Bank of Credit and Commerce International
Private
Industry Banking
Fate Liquidation / Forced closure
Founded 1972
Founder Agha Hasan Abedi
Defunct 1991
Headquarters London (incorporated in Luxembourg)
Number of employees
approx. 30,000

The Bank of Credit and Commerce International (BCCI) was an international bank founded in 1972 by Agha Hasan Abedi, a Pakistani financier. The Bank was registered in Luxembourg with head offices in Karachi and London. A decade after opening, BCCI had over 400 branches in 78 countries, and assets in excess of US$20 billion, making it the 7th largest private bank in the world.
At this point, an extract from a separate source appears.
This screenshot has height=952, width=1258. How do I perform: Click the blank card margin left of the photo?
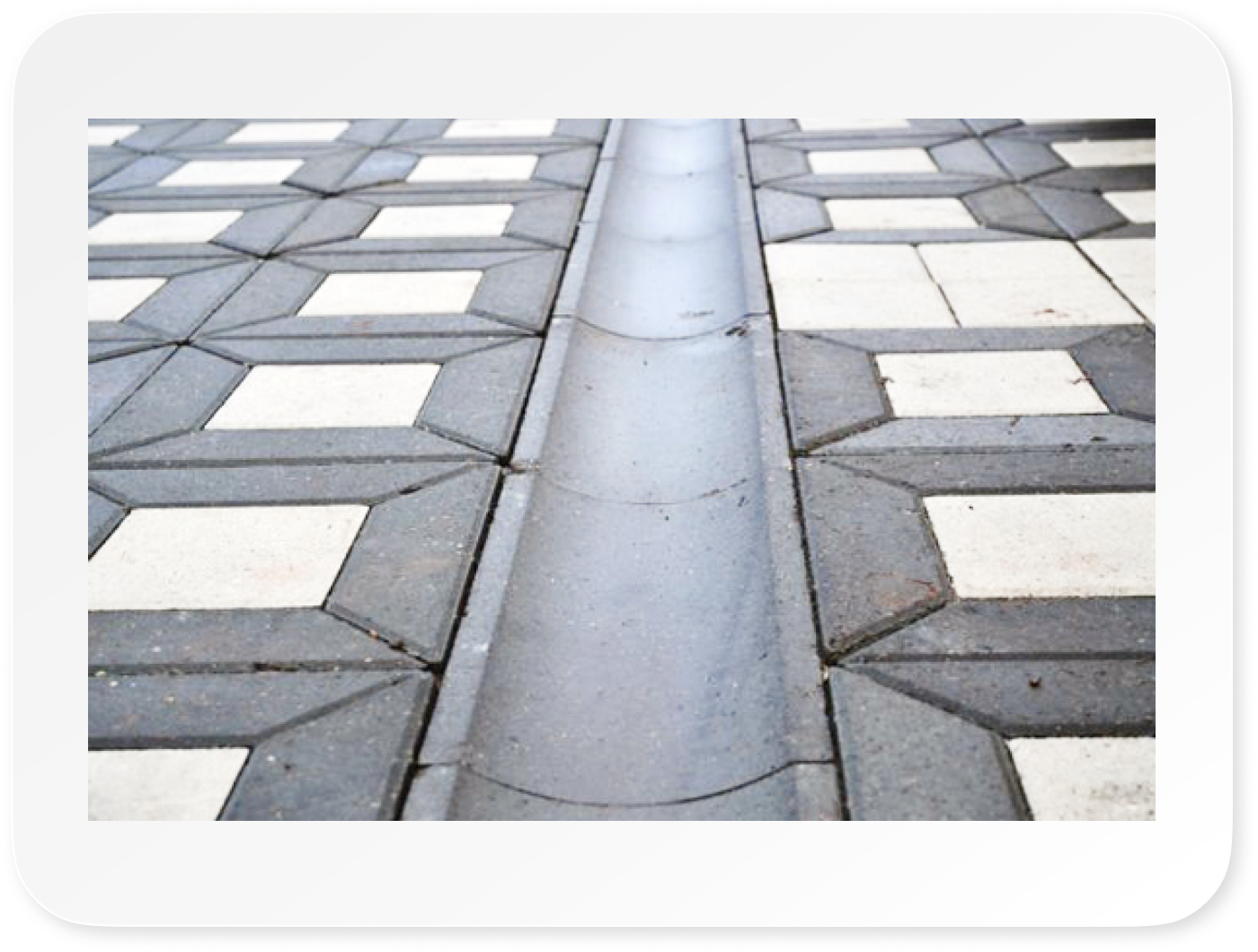coord(47,469)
BCCI came under the scrutiny of numerous financial regulators and intelligence agencies in the 1980s due to concerns that it was poorly regulated. Subsequent investigations revealed that it was involved in massive money laundering and other financial crimes, and illegally gained the controlling interest in a major American bank. BCCI became the focus of a massive regulatory battle in 1991, and, on 5 July of that year, customs and bank regulators in seven countries raided and locked down records of its branch offices.

Investigators in the US and the UK revealed that BCCI had been "set up deliberately to avoid centralized regulatory review, and operated extensively in bank secrecy jurisdictions. Its affairs were extraordinarily complex. Its officers were sophisticated international bankers whose apparent objective was to keep their affairs secret, to commit fraud on a massive scale, and to avoid detection."

The liquidators, Deloitte & Touche, filed a lawsuit against the bank's auditors, Price Waterhouse and Ernst & Young, which was settled for $175 million in 1998. By 2013, Deloitte & Touche claimed to have recovered about 75% of the creditors' lost money.

BCCI's founder, Agha Hasan Abedi, started the bank in 1972. Abedi, a prolific banker, had previously set up the United Bank of Pakistan in 1959. Preceding the nationalization of United Bank in 1974 he sought to create a new supranational banking entity. BCCI was created with capital, 25% of which was from Bank of America and the remaining 75% from Sheikh Zayed bin Sultan Al Nahyan, the ruler of Abu Dhabi in the United Arab Emirates.